MANCHESTER, N.H. – Manchester residents looking to get rid of their yard waste more frequently got some good news on Monday night.
The Manchester Board of Mayor and Aldermen (BMA) Special Committee on Solid Waste Activities recommended what would ultimately be a return to the yard waste schedule prior to the BMA’s reduced pickup plan approved last October.
That plan, brought forward by an expected rate increase coming at the conclusion of the expiring contract with Pinard Waste, limited yard waste collection to 17 times per year.
Michael Porter (Ward 8) brought a request to the committee after receiving 24 constituent calls in Ward 8 and the current vacant Ward 6 seat requesting the pickup reduction be rescinded.
The change would cost the city $70,000 and would return the prior yard waste pickup schedule until the end of June.
Porter admitted that his decision to support the reduction in October was a mistake and said that returning to the earlier schedule would cost the average Manchester resident only about 1.5 cents per thousand dollars of value on their home, an amount he believes Manchester residents are willing to pay.
“We’re really talking about pennies on the dollar when we talk about services like this,” he said. “It’s money well spent.”
Kevin Cavanaugh (Ward 1) agreed with Porter’s assessment. Anthony Sapienza (Ward 5) questioned the move, noting that due to rising costs surrounding waste removal, returning to the prior yard waste pickup schedule would delay difficult decisions on solid waste until a later date.
Porter’s request to take the $70,000 from contingency funding was replaced with a proposal from representatives of the Department of Public Works (DPW) that the money from a surplus within the Fiscal Year 2021 DPW budget.
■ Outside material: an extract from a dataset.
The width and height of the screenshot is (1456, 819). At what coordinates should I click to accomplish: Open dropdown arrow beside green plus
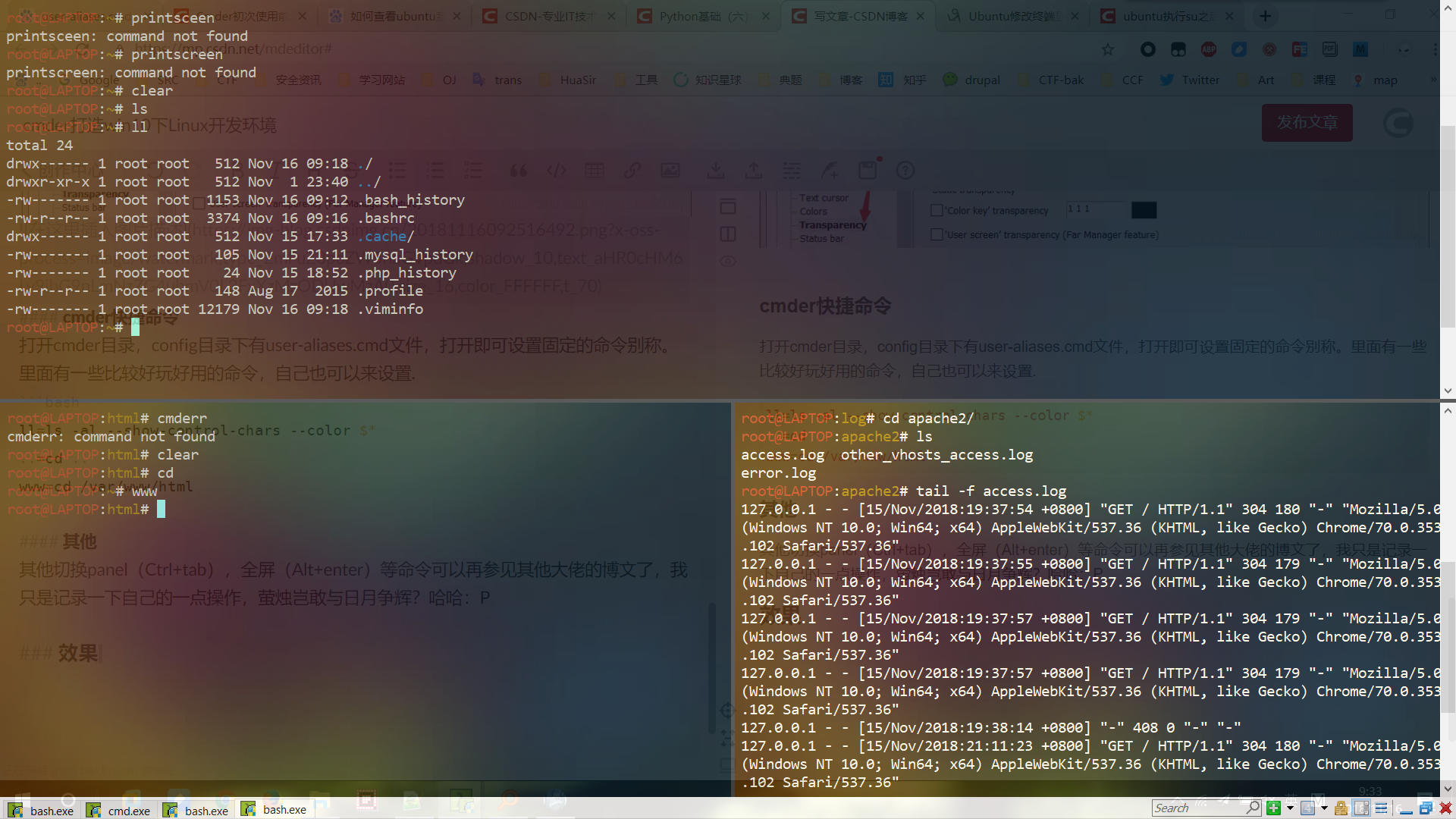1290,808
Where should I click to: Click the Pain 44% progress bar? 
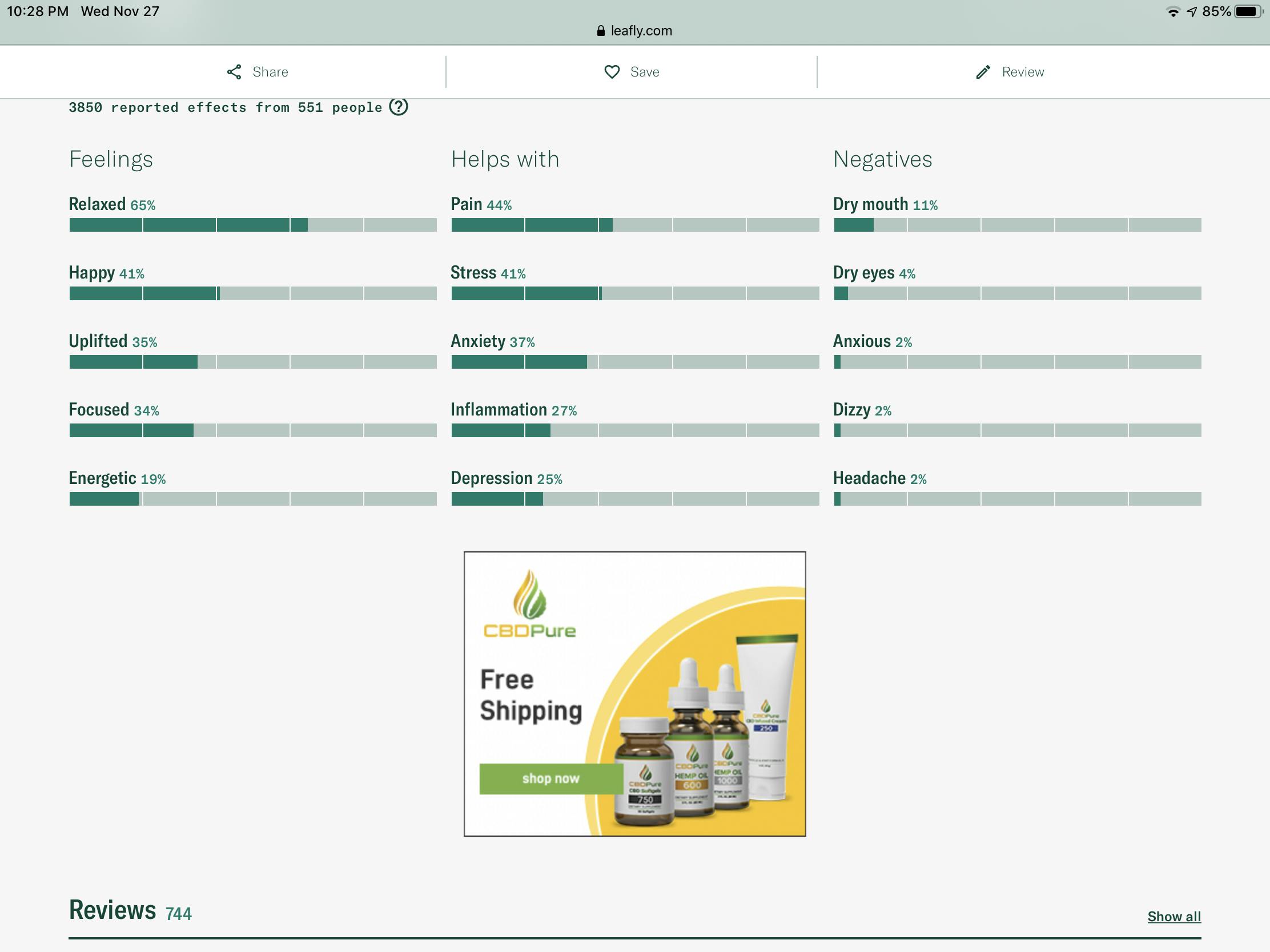tap(634, 225)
Under the terms from Pinard Waste specified by DPW Solid Waste and Environmental Programs Manager Chaz Newton, returning to the previous yard waste pickup schedule would cost the city $69,000 until the end of June.
If the full BMA approves the committee’s recommendations to continue the previous yard waste pickup schedule on Tuesday night, it would cost the city $152,950 in the upcoming fiscal year.
The committee also recommended extending the current agreement with Waste Management for trash removal for another five years, the final option on the original agreement from 1996.
Although a request for bids on trash removal services was not made by the DPW, Newton told the committee that an extension of the current agreement would hold a rate of approximately $68 per ton of trash while open bidding would provide a likely proposal of approximately $90 per ton from competitors.
Currently, the city produces 38,000 tons of trash per year.
Newton added that a significant increase in the rates should be expected at the conclusion of this five-year extension due to significant changes in the waste removal industry as well as expected upcoming challenges with landfill space here in New England.